Despite looking forward to the aroma of chocolate chip cookies baking in the oven, driving past houses with Christmas lights and spending time with my family, the holidays haven’t felt the same since I began college.

Between a packed semester filled with tough classes, internship work and extracurricular activities, the last couple of weeks of classes leading up to what is often called “the season of giving” feel chaotic and dull. Instead of stockings hung by the fire, I have countless sticky notes and reminders about exams and assignments pinned to my whiteboards.

Maybe that sounds cheerful to you, but I can guarantee it doesn’t for a lot of people — including myself.

Once this time of the semester approaches, finals and packed schedules take more of a precedent than Christmas lists, especially for a lot of college students. By the time I actually finish all of my assignments, I am left scrambling for a few days right before Christmas, not taking in the same magic and atmosphere that the holidays used to have.

At Quinnipiac University, all finals are finished by Dec. 17, in 2022 which gives students roughly a weeks’ time to travel home, unpack and head to their local malls to spend money they don’t have on gifts for their loved ones. It’s me, I am the student.

By the point in time that the semester concludes, my brain is fried from memorizing Quizlets and my fingers hurt from writing several 15-page papers.

According to a 2022 study published on, 31% of college students found finals and midterms to be their top source of stress as a student. The homestretch of the semester can completely alter a student’s academic standing, turning a passing grade into a failing one all because finals weigh higher than regular semester assignments.

While some might understand that their worth does not boil down to one singular exam, others worry more about the effects that their grades will have on their future educational opportunities. For example, that one bad exam or course grade could be the determining factor for whether or not a student can maintain their financial scholarship to continue attending a university or college.

Quinnipiac provides warnings and allows students to appeal before losing such scholarships, per the university’s website on the policies. However, that doesn’t mean it still can’t become a reality for a lot of students.

In a recent report from College Board, the average amount of financial aid awarded to a full-time U.S. undergraduate student was $15,330. To localize that even more, Quinnipiac awarded 3,548 need-based scholarships to students in 2022, per a report from College Confidential.

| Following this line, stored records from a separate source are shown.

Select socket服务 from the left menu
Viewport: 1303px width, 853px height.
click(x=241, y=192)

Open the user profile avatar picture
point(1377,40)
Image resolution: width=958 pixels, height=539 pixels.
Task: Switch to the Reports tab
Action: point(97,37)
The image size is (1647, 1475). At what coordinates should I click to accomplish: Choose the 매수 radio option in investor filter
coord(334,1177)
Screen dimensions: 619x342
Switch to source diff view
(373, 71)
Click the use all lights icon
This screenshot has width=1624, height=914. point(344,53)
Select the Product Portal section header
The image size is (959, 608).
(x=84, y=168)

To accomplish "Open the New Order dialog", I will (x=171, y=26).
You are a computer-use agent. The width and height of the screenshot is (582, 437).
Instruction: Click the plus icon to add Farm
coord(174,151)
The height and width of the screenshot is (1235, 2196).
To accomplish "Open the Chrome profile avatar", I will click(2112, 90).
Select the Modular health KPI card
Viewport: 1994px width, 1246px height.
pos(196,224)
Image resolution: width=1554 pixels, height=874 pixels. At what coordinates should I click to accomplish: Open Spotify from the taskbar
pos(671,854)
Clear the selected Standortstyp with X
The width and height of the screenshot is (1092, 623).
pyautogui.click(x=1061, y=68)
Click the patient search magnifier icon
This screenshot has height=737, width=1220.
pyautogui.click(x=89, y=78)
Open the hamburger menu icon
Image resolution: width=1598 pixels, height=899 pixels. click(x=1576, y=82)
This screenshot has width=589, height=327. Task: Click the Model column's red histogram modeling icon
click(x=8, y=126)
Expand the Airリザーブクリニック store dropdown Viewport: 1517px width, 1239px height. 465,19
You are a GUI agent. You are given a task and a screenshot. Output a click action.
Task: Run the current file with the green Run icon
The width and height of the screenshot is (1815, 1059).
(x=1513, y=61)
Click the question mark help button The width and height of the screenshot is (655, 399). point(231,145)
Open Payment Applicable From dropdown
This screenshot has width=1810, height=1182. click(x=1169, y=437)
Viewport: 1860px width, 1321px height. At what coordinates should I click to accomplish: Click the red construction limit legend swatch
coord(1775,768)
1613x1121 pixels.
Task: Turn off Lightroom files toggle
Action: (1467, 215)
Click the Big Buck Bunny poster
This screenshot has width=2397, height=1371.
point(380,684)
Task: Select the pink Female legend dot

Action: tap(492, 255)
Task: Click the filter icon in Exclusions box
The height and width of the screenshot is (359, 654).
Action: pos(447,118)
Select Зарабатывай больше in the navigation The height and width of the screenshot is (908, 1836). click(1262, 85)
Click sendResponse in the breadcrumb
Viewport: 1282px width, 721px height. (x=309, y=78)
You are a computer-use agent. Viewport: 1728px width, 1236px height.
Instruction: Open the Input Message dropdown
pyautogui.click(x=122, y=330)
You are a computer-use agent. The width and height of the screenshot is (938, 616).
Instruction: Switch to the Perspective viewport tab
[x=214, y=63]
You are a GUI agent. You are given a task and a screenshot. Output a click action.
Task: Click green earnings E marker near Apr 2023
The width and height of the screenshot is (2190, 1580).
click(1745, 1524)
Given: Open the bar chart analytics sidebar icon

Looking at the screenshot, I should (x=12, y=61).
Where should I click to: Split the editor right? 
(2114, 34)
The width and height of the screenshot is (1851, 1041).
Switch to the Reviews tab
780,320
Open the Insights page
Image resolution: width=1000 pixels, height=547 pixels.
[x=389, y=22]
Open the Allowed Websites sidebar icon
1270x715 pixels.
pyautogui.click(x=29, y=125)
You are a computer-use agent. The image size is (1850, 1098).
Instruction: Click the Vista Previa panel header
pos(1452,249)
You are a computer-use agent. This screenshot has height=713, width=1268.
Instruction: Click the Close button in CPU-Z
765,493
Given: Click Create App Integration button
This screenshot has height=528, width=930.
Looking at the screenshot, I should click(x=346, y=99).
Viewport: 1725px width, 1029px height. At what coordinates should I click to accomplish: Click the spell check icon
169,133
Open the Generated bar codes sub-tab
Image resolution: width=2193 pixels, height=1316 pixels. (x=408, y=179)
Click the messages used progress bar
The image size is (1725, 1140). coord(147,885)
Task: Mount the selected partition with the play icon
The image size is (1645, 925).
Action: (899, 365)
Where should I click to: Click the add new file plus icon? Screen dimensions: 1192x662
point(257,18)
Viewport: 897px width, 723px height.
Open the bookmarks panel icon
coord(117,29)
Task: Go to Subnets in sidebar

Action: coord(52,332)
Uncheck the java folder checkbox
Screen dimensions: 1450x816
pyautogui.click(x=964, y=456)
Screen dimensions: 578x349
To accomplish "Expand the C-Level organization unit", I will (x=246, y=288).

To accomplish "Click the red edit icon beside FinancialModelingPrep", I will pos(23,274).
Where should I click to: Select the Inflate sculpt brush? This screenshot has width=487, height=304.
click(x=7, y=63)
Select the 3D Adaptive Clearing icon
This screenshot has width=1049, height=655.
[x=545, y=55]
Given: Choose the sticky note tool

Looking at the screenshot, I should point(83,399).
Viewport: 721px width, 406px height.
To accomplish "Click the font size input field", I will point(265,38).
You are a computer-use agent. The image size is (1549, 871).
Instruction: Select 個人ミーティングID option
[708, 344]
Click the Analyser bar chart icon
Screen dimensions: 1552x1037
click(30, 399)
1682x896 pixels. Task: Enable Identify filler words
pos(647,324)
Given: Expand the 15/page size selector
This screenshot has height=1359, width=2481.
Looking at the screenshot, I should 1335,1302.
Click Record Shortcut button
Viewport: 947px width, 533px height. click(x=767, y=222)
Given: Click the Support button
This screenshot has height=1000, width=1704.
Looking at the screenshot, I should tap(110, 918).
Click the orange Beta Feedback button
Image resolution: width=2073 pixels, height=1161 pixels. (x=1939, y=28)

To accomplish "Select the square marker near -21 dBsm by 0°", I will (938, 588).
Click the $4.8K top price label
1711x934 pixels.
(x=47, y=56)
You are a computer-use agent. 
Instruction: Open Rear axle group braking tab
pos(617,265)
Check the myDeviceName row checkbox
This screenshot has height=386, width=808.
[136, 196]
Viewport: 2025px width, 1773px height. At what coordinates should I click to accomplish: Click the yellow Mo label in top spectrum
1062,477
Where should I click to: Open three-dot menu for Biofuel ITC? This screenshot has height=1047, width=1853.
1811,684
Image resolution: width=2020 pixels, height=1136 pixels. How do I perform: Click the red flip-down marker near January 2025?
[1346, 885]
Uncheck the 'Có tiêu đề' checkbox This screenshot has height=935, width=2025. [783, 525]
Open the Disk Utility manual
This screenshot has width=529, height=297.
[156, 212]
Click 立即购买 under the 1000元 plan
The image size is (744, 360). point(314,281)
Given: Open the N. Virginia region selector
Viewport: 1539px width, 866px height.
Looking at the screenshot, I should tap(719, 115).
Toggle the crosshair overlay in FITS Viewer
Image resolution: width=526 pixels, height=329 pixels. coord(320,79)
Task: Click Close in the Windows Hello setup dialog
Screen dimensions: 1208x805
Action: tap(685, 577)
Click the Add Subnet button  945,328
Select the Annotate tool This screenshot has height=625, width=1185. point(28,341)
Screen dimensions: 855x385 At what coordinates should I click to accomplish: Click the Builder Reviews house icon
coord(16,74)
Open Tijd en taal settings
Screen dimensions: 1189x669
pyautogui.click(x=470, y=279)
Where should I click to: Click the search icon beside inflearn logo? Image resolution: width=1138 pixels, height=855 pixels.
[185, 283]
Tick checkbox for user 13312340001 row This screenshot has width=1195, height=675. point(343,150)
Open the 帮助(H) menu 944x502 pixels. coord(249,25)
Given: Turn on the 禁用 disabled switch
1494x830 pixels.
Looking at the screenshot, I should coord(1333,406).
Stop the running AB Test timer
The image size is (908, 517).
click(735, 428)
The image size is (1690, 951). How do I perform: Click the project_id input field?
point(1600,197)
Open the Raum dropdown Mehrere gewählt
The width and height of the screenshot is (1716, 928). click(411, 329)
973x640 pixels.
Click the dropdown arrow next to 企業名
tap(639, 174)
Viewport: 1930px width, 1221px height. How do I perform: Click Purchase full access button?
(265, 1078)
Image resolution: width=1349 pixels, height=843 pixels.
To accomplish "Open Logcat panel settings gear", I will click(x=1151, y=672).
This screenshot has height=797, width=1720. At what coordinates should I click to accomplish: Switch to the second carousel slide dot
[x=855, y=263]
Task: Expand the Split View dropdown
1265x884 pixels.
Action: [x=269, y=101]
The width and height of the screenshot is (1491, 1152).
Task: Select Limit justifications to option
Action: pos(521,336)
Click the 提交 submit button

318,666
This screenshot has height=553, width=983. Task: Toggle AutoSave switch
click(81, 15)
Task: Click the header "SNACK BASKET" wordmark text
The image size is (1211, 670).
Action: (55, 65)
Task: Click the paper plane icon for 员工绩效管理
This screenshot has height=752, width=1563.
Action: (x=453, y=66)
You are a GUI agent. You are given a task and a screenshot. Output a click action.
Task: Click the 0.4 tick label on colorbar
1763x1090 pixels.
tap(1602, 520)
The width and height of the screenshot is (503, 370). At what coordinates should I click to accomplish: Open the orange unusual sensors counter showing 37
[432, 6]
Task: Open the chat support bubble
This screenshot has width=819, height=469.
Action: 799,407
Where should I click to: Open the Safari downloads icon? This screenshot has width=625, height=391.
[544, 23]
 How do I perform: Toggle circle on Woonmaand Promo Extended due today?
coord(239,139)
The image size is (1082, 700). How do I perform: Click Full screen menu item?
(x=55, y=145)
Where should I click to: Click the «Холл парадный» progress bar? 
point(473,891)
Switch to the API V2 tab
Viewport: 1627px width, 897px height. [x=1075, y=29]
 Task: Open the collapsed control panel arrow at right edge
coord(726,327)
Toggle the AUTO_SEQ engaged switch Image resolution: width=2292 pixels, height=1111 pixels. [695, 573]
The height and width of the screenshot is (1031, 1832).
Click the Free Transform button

Academics aside, the worries and anxieties of performing well in classes is something that is in the confines of a college campus, quad and clock tower.

Although that might feel a little dramatic for some, the stress of finals and the end of the semester is real. No wonder this doesn’t feel like the most wonderful time of year anymore.

When I was younger, the holidays consisted of Christmas-themed movie marathons, attending holiday lightings and scouting out the best tree at Christmas tree stands run by the local fire department. Everything about the season seemed brighter, smells were more potent and smiles were more effortless.

In general, getting older also means losing the magic and ideals of Christmas — such as believing in Santa Claus and making it on the nice list. I miss waking up on Christmas morning and running to the kitchen to see if the man in the red suit ate the cookies and milk I left out for him.

But don’t get me wrong. I am grateful to have the opportunity and privilege to extend my education, which is something a lot of people don’t have access to.

I just wish there was more time to be merry and bright like there used to be. And while finishing off the semester strong is important, I encourage those who feel this way to still incorporate their past-time winter spectacular magic into their jammed packed finals week.

Maybe instead of downing those seven espresso shots over ice in the library, this is the time to order your hot chocolate, and even put a little candy cane in it because why not. Instead of your typical study music, try blasting some Mariah Carey “All I Want For Christmas is You” in your headphones.

While I can’t fix the dreary feelings of the season and bring back that Christmas magic for us college students, it’s important to still remain kind to ourselves and try to bring our childhood customs back into the lifestyle — even if it’s on a budget.

Although you may be feeling like the Grinch already stole Christmas, take it back. You are in control of just how merry and bright you feel this holiday season.